— EXERCISE PROMPT —
Provide only the number of lines below that contain the word "Choose".

— ENTRIES SHOWN —
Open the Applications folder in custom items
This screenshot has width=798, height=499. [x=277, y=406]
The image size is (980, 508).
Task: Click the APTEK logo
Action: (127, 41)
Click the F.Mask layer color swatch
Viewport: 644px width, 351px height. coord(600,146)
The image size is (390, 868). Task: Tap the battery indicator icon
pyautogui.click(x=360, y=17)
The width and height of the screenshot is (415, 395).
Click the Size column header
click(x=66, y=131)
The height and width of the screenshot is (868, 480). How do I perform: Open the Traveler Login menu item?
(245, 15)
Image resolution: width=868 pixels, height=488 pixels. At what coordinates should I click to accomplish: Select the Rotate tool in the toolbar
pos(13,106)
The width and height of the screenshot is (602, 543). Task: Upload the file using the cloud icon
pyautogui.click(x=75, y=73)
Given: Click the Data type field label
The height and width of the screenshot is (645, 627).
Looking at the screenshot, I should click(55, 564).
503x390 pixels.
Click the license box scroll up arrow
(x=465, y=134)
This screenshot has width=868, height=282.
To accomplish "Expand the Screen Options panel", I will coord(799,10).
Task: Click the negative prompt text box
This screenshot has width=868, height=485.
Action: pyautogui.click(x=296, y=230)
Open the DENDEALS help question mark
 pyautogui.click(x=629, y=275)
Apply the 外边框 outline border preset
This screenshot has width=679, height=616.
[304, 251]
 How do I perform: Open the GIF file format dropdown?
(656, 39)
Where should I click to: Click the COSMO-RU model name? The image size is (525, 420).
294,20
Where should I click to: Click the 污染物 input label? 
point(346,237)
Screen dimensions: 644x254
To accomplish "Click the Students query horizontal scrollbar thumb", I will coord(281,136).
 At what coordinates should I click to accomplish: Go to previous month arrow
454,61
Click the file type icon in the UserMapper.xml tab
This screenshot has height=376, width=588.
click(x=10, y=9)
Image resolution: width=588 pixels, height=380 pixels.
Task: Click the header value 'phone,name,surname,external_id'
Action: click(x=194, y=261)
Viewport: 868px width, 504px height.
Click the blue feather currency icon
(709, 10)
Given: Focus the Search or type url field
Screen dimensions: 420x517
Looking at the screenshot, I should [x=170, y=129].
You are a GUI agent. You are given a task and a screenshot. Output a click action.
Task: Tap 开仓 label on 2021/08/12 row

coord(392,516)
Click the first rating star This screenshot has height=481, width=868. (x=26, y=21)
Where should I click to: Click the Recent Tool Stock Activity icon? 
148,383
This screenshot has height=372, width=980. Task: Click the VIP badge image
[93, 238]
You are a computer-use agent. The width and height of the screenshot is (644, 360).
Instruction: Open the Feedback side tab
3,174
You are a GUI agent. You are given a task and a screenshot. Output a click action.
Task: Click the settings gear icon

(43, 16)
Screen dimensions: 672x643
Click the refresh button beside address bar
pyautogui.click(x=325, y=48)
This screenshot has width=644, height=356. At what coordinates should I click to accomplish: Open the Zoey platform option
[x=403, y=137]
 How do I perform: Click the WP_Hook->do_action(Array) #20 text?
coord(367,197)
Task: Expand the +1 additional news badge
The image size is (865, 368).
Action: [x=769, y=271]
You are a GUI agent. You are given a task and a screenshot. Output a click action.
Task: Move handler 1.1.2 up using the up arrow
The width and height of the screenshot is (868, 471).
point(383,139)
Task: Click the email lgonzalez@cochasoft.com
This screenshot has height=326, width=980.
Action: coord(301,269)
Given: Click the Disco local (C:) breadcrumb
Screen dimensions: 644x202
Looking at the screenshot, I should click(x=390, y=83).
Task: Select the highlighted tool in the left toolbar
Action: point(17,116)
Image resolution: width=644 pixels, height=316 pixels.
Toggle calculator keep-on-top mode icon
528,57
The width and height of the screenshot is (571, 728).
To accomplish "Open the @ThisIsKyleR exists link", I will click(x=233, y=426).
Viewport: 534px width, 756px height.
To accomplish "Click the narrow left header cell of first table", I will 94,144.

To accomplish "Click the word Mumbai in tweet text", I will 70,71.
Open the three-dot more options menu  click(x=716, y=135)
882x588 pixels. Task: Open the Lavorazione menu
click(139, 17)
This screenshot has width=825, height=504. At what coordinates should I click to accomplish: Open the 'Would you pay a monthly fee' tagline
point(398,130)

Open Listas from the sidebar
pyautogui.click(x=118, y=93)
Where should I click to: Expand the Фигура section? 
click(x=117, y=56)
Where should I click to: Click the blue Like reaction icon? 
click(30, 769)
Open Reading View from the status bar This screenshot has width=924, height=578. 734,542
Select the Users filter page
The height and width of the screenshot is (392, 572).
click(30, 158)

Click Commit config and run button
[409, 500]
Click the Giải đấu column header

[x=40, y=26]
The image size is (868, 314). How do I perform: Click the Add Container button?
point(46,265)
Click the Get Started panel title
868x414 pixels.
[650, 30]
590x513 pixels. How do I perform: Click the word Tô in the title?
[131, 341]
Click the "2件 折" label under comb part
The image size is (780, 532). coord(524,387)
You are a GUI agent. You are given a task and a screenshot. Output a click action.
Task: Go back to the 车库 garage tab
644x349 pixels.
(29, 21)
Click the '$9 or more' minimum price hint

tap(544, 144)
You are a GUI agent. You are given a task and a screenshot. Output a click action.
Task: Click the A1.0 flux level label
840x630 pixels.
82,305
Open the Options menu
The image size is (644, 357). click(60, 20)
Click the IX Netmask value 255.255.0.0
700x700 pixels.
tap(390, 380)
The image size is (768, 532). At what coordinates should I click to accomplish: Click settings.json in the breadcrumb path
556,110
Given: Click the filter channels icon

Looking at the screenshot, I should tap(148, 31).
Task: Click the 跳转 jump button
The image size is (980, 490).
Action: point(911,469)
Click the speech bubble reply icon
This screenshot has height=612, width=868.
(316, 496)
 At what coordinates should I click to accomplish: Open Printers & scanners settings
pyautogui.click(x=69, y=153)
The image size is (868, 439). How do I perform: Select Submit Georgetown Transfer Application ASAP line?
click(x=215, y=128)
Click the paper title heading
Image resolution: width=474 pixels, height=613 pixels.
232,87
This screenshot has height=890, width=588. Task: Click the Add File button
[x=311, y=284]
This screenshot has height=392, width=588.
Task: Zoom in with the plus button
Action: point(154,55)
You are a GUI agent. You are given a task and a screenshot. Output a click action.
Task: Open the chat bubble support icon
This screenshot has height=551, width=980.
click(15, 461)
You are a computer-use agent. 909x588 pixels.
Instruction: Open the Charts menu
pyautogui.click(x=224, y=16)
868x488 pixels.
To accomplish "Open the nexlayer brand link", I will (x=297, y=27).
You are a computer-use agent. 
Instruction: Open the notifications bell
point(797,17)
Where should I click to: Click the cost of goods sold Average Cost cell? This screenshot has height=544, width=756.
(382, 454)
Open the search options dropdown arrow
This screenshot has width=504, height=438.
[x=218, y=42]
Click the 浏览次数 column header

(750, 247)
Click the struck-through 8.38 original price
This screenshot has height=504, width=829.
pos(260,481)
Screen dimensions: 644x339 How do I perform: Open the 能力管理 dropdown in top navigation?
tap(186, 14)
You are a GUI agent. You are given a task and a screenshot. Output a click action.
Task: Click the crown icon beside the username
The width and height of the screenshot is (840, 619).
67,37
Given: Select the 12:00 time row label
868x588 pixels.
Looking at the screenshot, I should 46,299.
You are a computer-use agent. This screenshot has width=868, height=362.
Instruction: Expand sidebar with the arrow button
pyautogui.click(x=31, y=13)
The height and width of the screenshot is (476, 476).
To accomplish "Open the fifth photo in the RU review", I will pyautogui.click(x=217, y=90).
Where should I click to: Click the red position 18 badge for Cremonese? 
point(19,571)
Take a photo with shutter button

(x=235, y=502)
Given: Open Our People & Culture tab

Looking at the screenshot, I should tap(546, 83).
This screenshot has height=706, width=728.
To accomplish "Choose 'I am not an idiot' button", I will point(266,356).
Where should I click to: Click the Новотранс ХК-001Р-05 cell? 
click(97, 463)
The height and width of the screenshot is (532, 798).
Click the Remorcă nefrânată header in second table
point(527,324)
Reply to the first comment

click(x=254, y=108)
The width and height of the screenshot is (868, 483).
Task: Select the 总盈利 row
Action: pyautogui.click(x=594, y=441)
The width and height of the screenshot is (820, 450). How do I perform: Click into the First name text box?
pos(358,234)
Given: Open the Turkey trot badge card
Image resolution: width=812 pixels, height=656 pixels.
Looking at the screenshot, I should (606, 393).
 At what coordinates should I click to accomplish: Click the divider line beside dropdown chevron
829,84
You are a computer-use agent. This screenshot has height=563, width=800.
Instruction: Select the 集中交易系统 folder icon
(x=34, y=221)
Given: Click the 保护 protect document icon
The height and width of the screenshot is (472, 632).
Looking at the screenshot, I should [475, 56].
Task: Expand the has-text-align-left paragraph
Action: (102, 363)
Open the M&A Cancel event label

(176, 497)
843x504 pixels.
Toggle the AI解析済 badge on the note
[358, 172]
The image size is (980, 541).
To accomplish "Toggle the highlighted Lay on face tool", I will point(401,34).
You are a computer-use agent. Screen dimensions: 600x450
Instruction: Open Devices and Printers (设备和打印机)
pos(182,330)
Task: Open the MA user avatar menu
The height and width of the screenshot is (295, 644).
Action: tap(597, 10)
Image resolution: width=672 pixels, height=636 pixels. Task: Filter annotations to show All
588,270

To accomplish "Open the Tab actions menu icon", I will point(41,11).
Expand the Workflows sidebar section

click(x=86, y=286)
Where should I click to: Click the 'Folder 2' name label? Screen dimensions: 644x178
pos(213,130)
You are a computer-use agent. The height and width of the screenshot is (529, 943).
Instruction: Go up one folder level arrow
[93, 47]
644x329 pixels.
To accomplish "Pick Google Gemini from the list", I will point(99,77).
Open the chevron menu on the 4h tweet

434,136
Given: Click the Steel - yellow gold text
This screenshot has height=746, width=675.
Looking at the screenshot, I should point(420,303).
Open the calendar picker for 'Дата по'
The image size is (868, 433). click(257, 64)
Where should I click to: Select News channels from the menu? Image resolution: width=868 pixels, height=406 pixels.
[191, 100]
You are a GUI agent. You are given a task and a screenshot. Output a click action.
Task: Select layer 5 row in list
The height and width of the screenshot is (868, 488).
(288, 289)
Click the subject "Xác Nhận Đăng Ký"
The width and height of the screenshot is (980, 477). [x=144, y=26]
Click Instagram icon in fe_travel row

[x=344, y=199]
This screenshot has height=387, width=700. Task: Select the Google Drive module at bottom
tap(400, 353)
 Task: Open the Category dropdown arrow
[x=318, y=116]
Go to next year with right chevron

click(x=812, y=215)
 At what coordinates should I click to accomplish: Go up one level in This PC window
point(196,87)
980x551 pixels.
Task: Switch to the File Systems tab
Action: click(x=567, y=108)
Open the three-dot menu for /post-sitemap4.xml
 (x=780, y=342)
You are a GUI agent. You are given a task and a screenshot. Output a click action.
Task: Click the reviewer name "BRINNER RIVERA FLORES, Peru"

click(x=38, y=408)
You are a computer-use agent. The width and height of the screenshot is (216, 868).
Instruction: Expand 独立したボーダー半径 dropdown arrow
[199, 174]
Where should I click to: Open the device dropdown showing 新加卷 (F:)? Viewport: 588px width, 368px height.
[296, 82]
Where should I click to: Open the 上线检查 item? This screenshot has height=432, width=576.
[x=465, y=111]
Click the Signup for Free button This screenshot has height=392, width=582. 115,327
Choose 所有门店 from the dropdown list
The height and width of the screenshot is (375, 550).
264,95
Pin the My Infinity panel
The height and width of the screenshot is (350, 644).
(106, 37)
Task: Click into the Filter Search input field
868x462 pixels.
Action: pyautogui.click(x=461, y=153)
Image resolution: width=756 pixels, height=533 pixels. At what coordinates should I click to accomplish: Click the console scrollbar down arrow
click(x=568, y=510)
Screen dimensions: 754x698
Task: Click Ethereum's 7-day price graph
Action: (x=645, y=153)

— TASK RESPONSE —
2